Submission Instructions
Please turn in these four files:
-
There’s no file for this item (0), but don’t forget to write the three Discussion posts mentioned above.
-
hw2.R, which implements your search • Please put this code as its first line: rm(list=ls()) This will ensure that your script does not rely on variables defined in your current R session but not in your script. • Before turning in hw2.R, run source("hw2.R") to ensure that your script works. We will run this in a directory that contains cB58_Lyman_break.fit and the “data” directory when grading. • Your hw2.R should read cB58_Lyman_break.fit and the 100 data/spec-....fits files (from data.tar, and one at a time, in a loop). It should write a file called hw2.csv whose 100 lines have the format distance,spectrumID,i, where – distance is your measure of the distance from this spectrum to cB58 – spectrumID is the spectrum ID, e.g., spec-1353-53083-0579.fits – i is the index in the spectrum at which your alignment with cB58 begins These lines should be sorted by increasing distance. As an example, a possible line is 1032,spec-1353-53083-0579.fits,519, which says “the object in spec-1353-530830579.fits has a distance 1032 from cB58 when red-shifted by 519.”
-
hw2.csv, the record of your search and the output of running source("hw2.R")
-
hw2.Rmd, which is your report (you may write this in RStudio on your local machine or on our Linux computers): • Include a brief introduction describing what you tried, what worked, and what didn’t. In particular, – Describe the measure you chose and why you chose it. – Mention difficulties you had. • Your hw2.Rmd should read your hw2.csv file and make three graphs, showing cB58 aligned with each of the top three spectra from your search in hw2.R. Include a legend with each graph identifying cB58 and the other spectrum. • Knit your hw2.Rmd to make hw2.html.
-
hw2.html, the output of hw2.Rmd To turn in these files only, please make a new directory, e.g., ~/Desktop/turnIn/2. Copy the four required files there. Go to its parent directory, ~/Desktop/turnIn. In the shell, run tar cvf 2.tar 2 (“tape archive c=create, v=verbose, f=file to create 2.tar from the 2 directory”) to create the file 2.tar from your 2 directory. It contains your four files. Upload 2.tar as Canvas’s HW2_Lyman100 assignment.

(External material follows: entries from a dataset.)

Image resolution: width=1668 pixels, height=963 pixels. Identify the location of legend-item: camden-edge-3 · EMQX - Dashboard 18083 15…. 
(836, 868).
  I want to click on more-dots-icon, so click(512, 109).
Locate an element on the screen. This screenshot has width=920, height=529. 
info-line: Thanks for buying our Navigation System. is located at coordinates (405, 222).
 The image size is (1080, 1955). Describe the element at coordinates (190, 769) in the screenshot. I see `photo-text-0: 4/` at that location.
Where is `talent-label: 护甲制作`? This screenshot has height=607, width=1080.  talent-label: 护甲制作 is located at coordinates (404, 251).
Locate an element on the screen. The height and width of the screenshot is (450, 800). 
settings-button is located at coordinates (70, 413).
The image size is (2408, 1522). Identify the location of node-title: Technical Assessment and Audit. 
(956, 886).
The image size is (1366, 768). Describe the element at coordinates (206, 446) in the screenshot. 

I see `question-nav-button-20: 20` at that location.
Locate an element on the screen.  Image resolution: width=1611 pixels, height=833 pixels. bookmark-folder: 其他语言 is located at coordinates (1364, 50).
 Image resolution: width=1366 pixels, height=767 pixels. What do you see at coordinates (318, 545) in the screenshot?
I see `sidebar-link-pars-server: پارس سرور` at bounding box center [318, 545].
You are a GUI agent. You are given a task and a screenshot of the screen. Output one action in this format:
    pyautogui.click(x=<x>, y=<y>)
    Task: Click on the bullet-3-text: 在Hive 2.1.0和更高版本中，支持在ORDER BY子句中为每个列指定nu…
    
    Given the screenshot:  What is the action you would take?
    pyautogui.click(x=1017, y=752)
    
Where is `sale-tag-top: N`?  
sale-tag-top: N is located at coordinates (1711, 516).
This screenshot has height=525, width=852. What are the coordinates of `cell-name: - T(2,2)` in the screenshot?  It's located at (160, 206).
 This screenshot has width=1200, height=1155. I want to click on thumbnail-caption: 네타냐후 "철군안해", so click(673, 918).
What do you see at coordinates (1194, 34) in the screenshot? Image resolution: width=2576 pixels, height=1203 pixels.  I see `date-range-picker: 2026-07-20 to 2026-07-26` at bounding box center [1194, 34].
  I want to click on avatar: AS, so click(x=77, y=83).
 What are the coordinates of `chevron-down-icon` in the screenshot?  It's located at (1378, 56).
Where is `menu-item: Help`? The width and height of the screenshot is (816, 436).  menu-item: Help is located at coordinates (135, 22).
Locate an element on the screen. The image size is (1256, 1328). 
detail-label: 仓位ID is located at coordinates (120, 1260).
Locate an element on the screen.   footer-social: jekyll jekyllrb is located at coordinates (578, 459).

5 Additional Notes and Helpful Tips
Here are some notes regarding this assignment and some common errors: • Do not use setwd(), as it will fail if we do not have your directory when we run source("HW2.R"); similarly, use relative paths, not absolute paths, in your code. • Do not change file and directory names. • Make sure variables are defined by including this as your first line: rm(list=ls()) • Make sure FITSio is loaded within your script. Please don’t install and load packages we didn’t indicate (unless you have permission). • Here is a test:
- Download your submitted .tar file.
- Extract it in a new directory (tar xvf 2.tar test_HW2)
- Copy cB58_Lyman_break.fit and the data directory into your directory.
- Use source("hw2.R") in R, or Rscript hw2.R from the shell, to confirm that it works.